A La Costa shopping mall has undergone a more than $10 million renovation as property owners upgrade the look and feel of the center with new shops and open areas for people to gather.
“Our vision for The Beacon from the beginning has been to create an environment and merchandising mix that’s tailored to the individuals and families that make up the local community,” said Clare Walsh, director of leasing strategy at Asana Partners.
Asana Partners, based in Charlotte, NC, bought The Beacon La Costa at 7710-7770 El Camino Real in 2019 for $57.6 million, according to CoStar, a real estate research firm, and began work on the renovation in 2020.
The renovation was designed by AO architects of Orange. The general contractor was Good & Roberts of Carlsbad.
Part of the 122,287 square-foot center was vacant when Asana Partners bought it, Walsh said.
The Spanish style-architecture of the center was retained but outdated storefronts were replaced with a new façade, Walsh said.
A driveway between two buildings was closed to create a 1,000 square-foot open area.
“For us, it was very important for people to have a place to gather,” Walsh said. “We’ll be planning events there as well.”
The renovation also included adding 20,000 square feet of office space to existing office areas on the second story, for a total of 29,000 square feet of office space. Retail accounts for 93,287 square feet.
“We loved the mixed-use nature of the project,” Walsh said. “We feel like there’s really good synergy in having both office and retail. We like to think office likes being around office and retail likes being around office.”
The center is anchored by Equinox Fitness Center & Luxury Spa.
New additions include Shake Shack, The Wise Ox butcher shop, Glow Theory dermatology studio, and Jeni’s Splendid Ice Cream.
Plans also call for full-service restaurants to be added.
“In the retail space where we like to invest is really creating an environment where people are coming multiple times a week and how you do that is pulling together the right tenants,” Walsh said.
Retailers and restauranteurs were especially hard hit by the COVID-19 pandemic, but Walsh said the market for both is improving.

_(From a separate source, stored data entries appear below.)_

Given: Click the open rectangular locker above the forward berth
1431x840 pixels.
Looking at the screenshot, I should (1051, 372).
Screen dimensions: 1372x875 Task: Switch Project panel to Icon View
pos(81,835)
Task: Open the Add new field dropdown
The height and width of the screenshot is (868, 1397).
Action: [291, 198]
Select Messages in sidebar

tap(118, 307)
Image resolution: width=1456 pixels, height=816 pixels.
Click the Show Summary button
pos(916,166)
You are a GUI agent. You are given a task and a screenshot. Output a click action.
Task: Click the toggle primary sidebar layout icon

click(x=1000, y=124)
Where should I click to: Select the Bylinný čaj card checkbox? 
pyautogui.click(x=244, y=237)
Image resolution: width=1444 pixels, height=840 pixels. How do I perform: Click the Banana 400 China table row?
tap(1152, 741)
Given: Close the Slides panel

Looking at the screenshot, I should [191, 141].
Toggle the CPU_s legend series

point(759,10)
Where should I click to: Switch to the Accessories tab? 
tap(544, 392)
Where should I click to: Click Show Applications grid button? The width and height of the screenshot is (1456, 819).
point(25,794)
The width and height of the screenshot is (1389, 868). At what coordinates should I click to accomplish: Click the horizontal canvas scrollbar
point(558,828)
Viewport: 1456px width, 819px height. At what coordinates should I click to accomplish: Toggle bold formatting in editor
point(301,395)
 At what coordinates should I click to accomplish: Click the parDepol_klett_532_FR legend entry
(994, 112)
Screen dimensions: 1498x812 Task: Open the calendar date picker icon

“I see promising signs,” Walsh said. “A lot of what we’re seeing is people are excited to get back out and try the best new restaurants and go to events again, maybe go to the spa or get their nails done.”
Acquiring and renovating The Beacon was “an incredibly rare opportunity,” Walsh said.
“It’s located along El Camino, a real major thoroughfare,” and “there’s significant barriers in the marketplace to build anything new,” Walsh said.
Amy McNamara, a principal of the commercial real estate brokerage Urban Property Group based in downtown San Diego and Encinitas, said the retail market in San Diego County is picking up, especially in North County coastal submarkets.
McNamara said North County leasing and sales slowed during the pandemic but the region has had “very brisk sale and lease activity since the New Year for all product types.”
Coming out of the pandemic, people are eager to return to locations that offer an experience as opposed to just a place to shop and leave, much as they were prior to the pandemic, McNamara said.
“Landlords are doing more to spruce up properties, contrary to prior COVID, where demand was so strong, landlords had to do less to get spaces leased,” McNamara said.
Demand is not as strong for submarkets east of Interstate 5, McNamara said, “but activity is picking up” and pricing of retail property remains at record levels.
“South County has been about six months behind North County, however, (is) quickly catching up,” McNamara said.
Miro Copic, a professor of marketing at the Fowler School of Business at San Diego State University and co-founder and principal partner of BottomLine Marketing , said that Asana Partner’s renovation of The Beacon has all the elements needed to succeed for a post-pandemic retail center with a good mix of retailers and open space.
“It certainly is a very likeable small mall. The design is attractive, it’s fairly walkable and it’s not huge,” Copic said. “It blends into the local community. It becomes a great local destination and that’s what their aim is.”
In a post-pandemic work, Copic said that malls and shopping centers must rethink how they operate and what they offer.
“These things have to be remade and reconceptualized,” Copic said. “Relying on an old flavor is not going to be successful.”
Underlining just how tough the pandemic was on retailers, the National League of Cities reported in a June report that more than 12,200 major retail chain store locations permanently closed in 2020.
But the league also noted that the market appears to be turning around.
“Despite many business closures, retailers across the country are planning to open most stores then they are closing in 2021, with a nearly 40% increase in year-over-year store opening announcements,” the National League of Cities reported. “This is due in part to businesses ability to pivot at least a percentage of their business to online sales to enhance their overall resiliency, with e-commerce growing from 11% of retail sales in 2019 to 14% in 2020.”
The commercial real estate brokerage JLL also reported a favorable outlook for retail through the rest of 2021.
The firm reported that consumer spending on retail has rebounded, eclipsing pre-COVID levels. Investor confidence – and demand – is following, evidenced by a bounce-back in retail real estate transaction volumes.
Additionally, the U.S. retail debt market remains liquid. This is happening all around the country, including Orange County and San Diego heading into the second half of 2021, according to JLL.